QUOTED TEXT =>
--*--
You don't have to backtrack from Yied if you don't really want to, and Shannan can pretty much take Yied castle all by himself with Balmung. Yes, the Fenrirs look threatening, but Patty can easily make it out of Yied, and is expected to do so, since she starts right next to Shannan just a few turns away from the castle. It's ultimately not a very tricky situation to deal with.

The whole Yied segment of the chapter is arguably the easiest and quickest part of the chapter, since the resistance leading up to it is sparse, and if you just take the route directly east of the starting castle, you only have to deal with maybe 6 or 7 tiles of desert. Or, if you just go along the road, there's a segment where you can reach Yied with NO desert tiles in the way.

1 hour ago, Armagon said:

iirc, there were some Fenrir-casting in that desert, and Fenrir has a range of 3-10 in FE4. So ending just one unit might not be the best idea. And then there's the backtracking from Yied to the main route. The map gets a bit better once your past Yied but that's not saying much.
--*--
RECORDS SUPPLIED =>
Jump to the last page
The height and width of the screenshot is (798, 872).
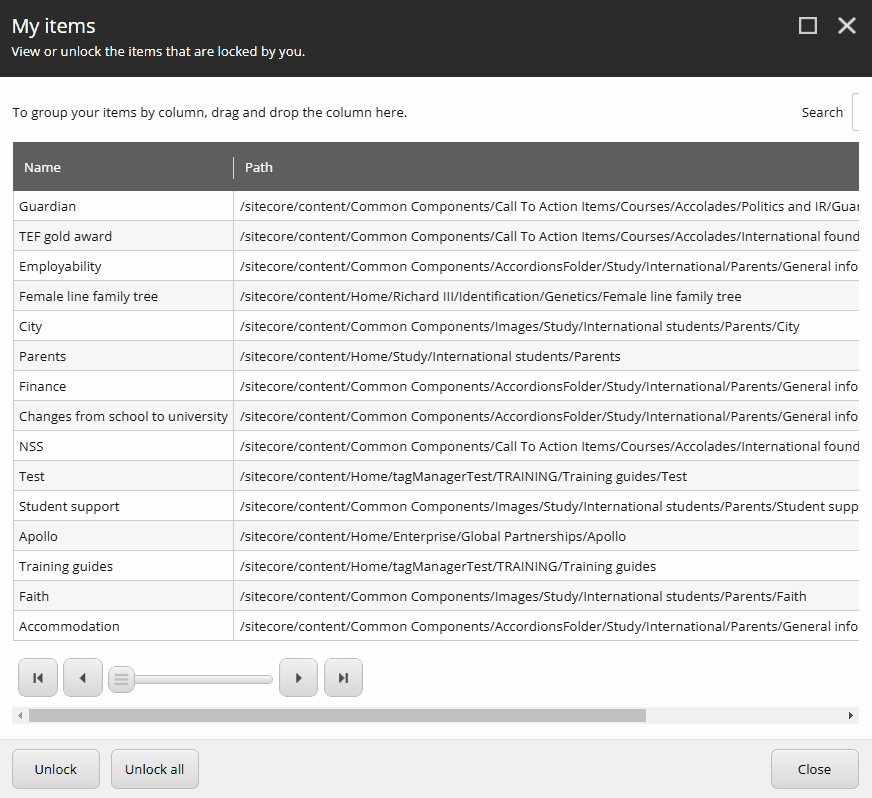pos(343,677)
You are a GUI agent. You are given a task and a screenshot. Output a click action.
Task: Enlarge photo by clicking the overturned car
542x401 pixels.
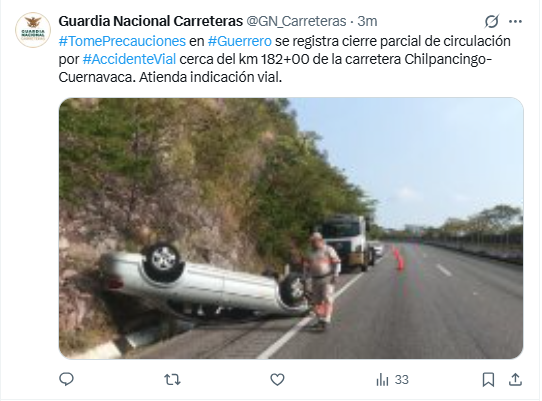point(204,280)
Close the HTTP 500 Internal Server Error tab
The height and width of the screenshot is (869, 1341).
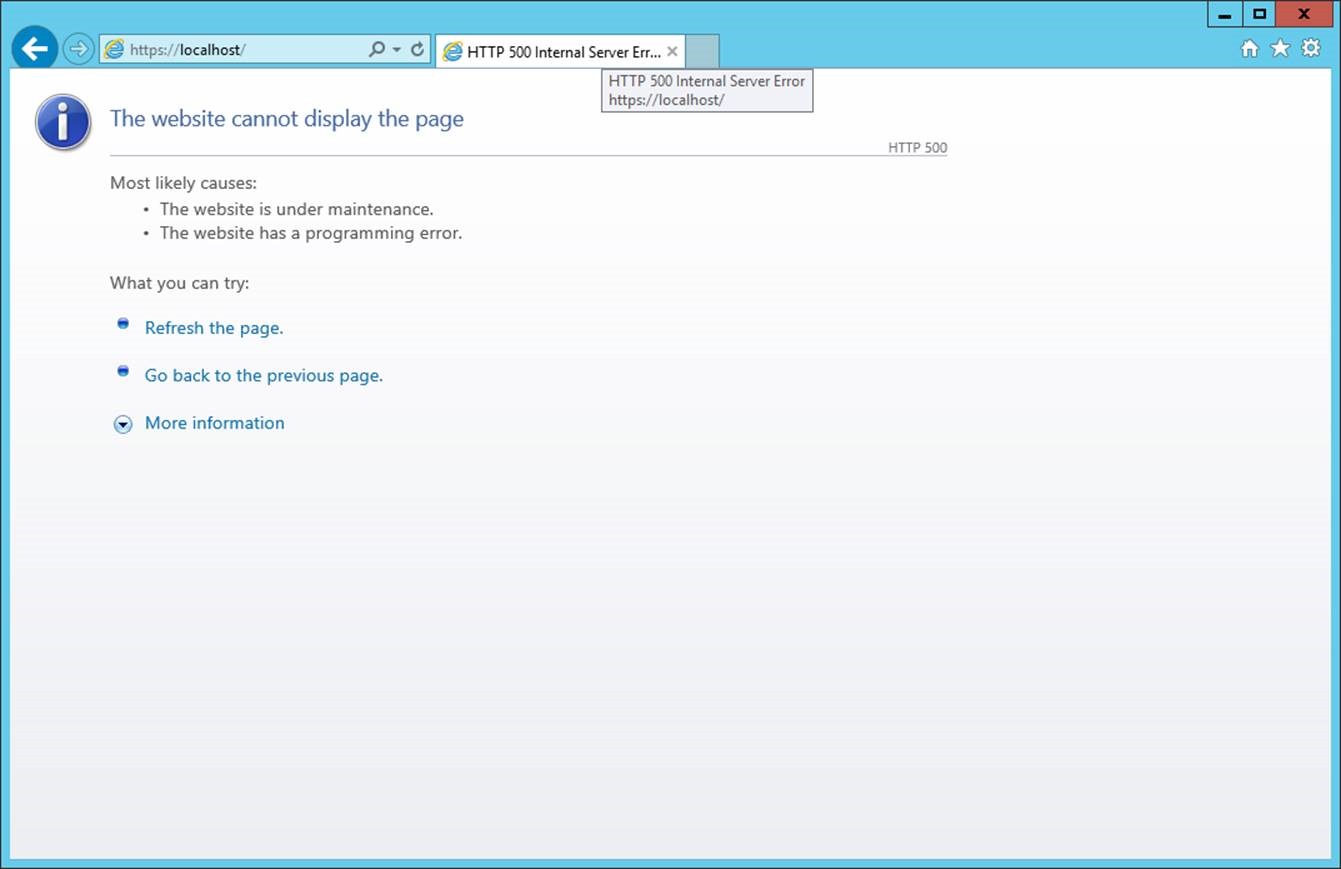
--*--
WHAT IS ASKED =>
1. Do these statements agree with the Yied passage? Answer yes or no for each, quoting the deciding words. (a) Shannan can take Yied castle largely on his own with Balmung. (b) Patty starts far away from Shannan. (c) Following the road never lets you reach Yied without crossing desert tiles.
2. Reproduce the Yied passage from "1 hour ago, Armagon" up to and including "not saying much.".

RESPONSE LIST =>
1.
(a) Yes: "Shannan can pretty much take Yied castle all by himself with Balmung"
(b) No: "she starts right next to Shannan"
(c) No: "there's a segment where you can reach Yied with NO desert tiles in the way"

2.
1 hour ago, Armagon said:

iirc, there were some Fenrir-casting in that desert, and Fenrir has a range of 3-10 in FE4. So ending just one unit might not be the best idea. And then there's the backtracking from Yied to the main route. The map gets a bit better once your past Yied but that's not saying much.